Residential neighbors of The Pride Center in Wilton Manors and its tenant – Challenge Fitness – say it appears an ongoing dispute over loud noise will continue, at least in the short term.
Challenge Fitness has filed an appeal to a “special magistrate final order” issued May 2 that assessed administrative costs of $150 to the Pride Center after a hearing on noise complaints and a commercial platting issue regarding the gym. Challenge Fitness filed an appeal to the order June 1.
The residents allege the gym often has large garage style doors open with loud music emanating from the open air atmosphere, as well as noise from the use of a public address (PA) system. Challenge Fitness is described as a “group personal training” concept owned and managed by Jorge Delgado.
The noise complaints began in early April, led by Matthew Dreger, the home owners’ association president of the Townhomes at Riverside Place. He said initial attempts to convince the gym to keep the garage door closed and the PA system volume lowered lasted about a week and then continued.
At the May 2 hearing the magistrate judge also informed attorneys for the Pride Center and Challenge Fitness that a plat restriction on the property did not allow a commercial business to operate there, bringing the business license and tax certificate into question. The order gave representatives until September 5 to resolve the matter.
When asked why Challenge Fitness decided to appeal the magistrate’s order, the gym’s attorney Paula J. Campione said there were two reasons.
“First, we believe the testimony, affidavits of complaint and incident reports presented at the hearing failed as a matter of law to demonstrate any violation,” Campione said in an email to SFGN. “Specifically, all were devoid of sufficient information for which a legal finding could be made. Second, we believe the ‘plainly audible’ standard of the Wilton Manors [noise] ordinance for which The Pride Center was cited is overbroad and vague and therefore unconstitutional.”
Campione said she believes the “plainly audible” standard of the noise code is subjective.
“Thus, any condo commando can claim to be personally disturbed when there is no legal disturbance at all,” she said.

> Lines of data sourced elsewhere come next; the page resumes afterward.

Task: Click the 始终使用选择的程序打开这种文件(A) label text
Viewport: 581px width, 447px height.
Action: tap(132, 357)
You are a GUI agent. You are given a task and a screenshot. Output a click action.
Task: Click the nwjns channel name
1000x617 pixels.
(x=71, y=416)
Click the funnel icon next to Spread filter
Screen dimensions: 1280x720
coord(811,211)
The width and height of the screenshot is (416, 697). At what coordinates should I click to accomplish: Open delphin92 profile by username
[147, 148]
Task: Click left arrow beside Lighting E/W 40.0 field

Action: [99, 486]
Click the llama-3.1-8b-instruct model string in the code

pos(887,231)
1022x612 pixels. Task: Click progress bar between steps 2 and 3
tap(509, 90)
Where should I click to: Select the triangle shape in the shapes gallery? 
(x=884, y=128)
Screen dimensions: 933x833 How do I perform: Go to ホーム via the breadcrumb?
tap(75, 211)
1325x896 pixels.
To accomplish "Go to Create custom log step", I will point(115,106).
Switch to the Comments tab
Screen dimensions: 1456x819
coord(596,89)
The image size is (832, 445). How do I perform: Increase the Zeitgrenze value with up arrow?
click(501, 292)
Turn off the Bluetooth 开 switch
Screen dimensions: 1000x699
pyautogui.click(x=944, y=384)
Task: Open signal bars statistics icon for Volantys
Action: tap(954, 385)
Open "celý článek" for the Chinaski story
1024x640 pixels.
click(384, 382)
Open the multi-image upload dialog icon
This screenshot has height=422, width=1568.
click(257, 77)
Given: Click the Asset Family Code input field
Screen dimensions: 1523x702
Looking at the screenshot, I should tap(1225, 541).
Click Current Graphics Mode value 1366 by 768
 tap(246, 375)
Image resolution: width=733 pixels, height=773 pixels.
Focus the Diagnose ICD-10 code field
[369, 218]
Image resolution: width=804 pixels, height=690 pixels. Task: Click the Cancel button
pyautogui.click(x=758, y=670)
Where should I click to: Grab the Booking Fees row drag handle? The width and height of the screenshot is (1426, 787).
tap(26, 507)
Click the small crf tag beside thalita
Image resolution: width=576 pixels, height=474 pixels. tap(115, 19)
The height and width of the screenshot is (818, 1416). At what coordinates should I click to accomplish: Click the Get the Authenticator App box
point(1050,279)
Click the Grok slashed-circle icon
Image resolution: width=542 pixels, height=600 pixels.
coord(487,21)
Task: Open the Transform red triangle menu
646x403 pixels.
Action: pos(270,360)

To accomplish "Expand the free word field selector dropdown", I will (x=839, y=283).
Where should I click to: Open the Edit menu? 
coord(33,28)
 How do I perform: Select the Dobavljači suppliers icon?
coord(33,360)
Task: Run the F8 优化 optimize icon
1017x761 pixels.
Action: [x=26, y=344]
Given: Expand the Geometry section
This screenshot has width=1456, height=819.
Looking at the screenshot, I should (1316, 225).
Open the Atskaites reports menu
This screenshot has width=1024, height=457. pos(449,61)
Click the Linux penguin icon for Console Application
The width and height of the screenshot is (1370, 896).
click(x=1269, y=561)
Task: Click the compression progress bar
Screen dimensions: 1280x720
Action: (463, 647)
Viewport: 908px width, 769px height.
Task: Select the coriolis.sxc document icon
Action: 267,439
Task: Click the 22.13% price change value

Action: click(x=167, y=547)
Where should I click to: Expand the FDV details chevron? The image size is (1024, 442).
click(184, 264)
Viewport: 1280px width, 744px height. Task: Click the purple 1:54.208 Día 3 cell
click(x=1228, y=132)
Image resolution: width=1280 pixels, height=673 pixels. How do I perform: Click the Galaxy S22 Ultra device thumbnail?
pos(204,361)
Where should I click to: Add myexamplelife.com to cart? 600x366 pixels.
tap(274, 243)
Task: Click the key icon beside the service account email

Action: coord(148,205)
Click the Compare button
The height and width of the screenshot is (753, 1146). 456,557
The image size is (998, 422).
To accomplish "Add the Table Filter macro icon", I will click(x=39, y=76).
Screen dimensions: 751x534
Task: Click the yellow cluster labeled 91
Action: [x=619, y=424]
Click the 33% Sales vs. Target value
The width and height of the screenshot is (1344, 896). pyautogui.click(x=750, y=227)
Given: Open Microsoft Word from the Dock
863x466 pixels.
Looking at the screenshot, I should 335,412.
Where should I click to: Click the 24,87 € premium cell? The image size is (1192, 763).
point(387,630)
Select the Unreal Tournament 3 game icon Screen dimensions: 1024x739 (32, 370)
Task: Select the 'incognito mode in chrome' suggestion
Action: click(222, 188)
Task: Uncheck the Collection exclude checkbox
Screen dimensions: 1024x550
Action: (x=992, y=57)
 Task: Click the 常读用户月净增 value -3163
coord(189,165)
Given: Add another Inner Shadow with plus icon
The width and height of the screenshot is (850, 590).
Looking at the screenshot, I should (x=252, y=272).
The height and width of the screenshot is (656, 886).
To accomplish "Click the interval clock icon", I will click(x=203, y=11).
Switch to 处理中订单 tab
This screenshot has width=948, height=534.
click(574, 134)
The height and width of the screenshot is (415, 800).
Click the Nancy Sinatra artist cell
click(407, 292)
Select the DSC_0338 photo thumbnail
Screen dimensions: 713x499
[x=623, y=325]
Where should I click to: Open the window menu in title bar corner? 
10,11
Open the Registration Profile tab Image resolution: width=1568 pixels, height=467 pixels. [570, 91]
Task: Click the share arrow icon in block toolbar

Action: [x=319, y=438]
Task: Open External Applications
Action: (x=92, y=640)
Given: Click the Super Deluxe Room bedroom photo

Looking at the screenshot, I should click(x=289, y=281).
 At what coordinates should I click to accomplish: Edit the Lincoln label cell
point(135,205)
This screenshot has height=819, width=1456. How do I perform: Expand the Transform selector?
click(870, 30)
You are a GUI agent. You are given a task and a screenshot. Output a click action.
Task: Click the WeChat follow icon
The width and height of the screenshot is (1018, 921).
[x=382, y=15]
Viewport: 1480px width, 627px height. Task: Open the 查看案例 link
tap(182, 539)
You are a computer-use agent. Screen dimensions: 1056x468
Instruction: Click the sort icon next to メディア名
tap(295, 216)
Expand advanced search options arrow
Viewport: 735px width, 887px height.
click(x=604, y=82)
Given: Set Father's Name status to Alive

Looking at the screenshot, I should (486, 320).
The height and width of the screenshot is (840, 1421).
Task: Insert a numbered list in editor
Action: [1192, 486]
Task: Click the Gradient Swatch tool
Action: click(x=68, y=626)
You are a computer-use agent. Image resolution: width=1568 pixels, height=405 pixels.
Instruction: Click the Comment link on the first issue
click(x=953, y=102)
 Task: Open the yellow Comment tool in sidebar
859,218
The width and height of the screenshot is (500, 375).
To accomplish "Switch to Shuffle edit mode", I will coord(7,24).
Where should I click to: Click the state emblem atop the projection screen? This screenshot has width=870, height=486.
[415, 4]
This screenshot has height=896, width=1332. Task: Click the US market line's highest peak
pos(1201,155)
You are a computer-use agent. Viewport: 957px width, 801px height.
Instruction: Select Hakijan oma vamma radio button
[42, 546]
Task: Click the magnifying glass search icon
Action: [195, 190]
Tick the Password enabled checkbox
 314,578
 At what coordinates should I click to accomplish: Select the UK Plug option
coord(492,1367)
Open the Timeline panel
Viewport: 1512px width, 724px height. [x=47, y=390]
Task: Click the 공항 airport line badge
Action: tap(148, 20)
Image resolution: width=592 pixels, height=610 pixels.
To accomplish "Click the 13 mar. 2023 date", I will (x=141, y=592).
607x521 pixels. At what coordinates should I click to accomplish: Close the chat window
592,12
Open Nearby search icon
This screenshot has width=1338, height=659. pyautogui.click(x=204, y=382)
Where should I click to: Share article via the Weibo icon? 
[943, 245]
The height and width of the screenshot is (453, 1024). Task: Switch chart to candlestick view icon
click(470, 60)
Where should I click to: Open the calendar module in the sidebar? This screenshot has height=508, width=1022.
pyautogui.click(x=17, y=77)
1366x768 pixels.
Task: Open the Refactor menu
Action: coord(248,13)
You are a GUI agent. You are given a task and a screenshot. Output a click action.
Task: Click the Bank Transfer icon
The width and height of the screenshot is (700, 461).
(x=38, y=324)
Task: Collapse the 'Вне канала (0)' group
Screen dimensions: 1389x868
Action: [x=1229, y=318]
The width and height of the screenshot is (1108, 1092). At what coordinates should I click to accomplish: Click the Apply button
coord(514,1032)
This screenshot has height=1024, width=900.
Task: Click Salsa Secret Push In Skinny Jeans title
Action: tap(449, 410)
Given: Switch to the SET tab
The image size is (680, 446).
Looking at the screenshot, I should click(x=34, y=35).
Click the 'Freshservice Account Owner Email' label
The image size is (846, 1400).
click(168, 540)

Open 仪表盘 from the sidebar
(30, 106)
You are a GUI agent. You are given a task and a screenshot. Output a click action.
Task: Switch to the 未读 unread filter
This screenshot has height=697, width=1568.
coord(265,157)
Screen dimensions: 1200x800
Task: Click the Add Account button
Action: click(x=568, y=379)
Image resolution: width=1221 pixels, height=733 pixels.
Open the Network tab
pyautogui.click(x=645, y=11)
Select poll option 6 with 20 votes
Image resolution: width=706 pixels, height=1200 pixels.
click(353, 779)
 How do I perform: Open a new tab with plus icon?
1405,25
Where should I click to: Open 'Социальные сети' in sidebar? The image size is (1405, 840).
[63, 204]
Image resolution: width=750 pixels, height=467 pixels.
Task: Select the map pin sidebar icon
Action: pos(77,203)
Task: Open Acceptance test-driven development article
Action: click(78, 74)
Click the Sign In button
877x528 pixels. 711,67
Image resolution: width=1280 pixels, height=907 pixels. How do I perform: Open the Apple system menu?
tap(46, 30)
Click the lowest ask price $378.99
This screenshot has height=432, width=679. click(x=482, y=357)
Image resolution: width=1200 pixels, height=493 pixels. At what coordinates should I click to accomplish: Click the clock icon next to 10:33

Last month, Pride Center Chief Operating Officer Kristopher Fegenbush said they were working with Challenge Fitness and the city of Wilton Manors to resolve “any music or other noise issues” and “technical platting requirements.”
Fegenbush did not immediately respond to a follow up inquiry by SFGN.
Campione said the Pride Center has been “nothing but supportive” of its tenant.
“Challenge Fitness remains cautiously optimistic that an amicable resolution can be reached with their neighbor. However, Challenge Fitness will exercise all remedies available by law should the HOA continue with baseless complaints,” she said.
Meanwhile, Dreger continues to initiate noise complaints to the city on behalf of the HOA. He said he’d been in contact with Wilton Manors Chief of Police Paul O’Connell, who encouraged him to continue to make the complaints so there was an ongoing record of them.
“My understanding is that the city is meeting with the Pride Center to find some common ground,” Dreger said. “Our patience is running thin over here … now taxpayer dollars are going to be used to defend the city of Wilton Manors on the appeal, from an illegal and unlicensed business located in the city,” he said.
Challenge Fitness is located at 2036 North Dixie Highway.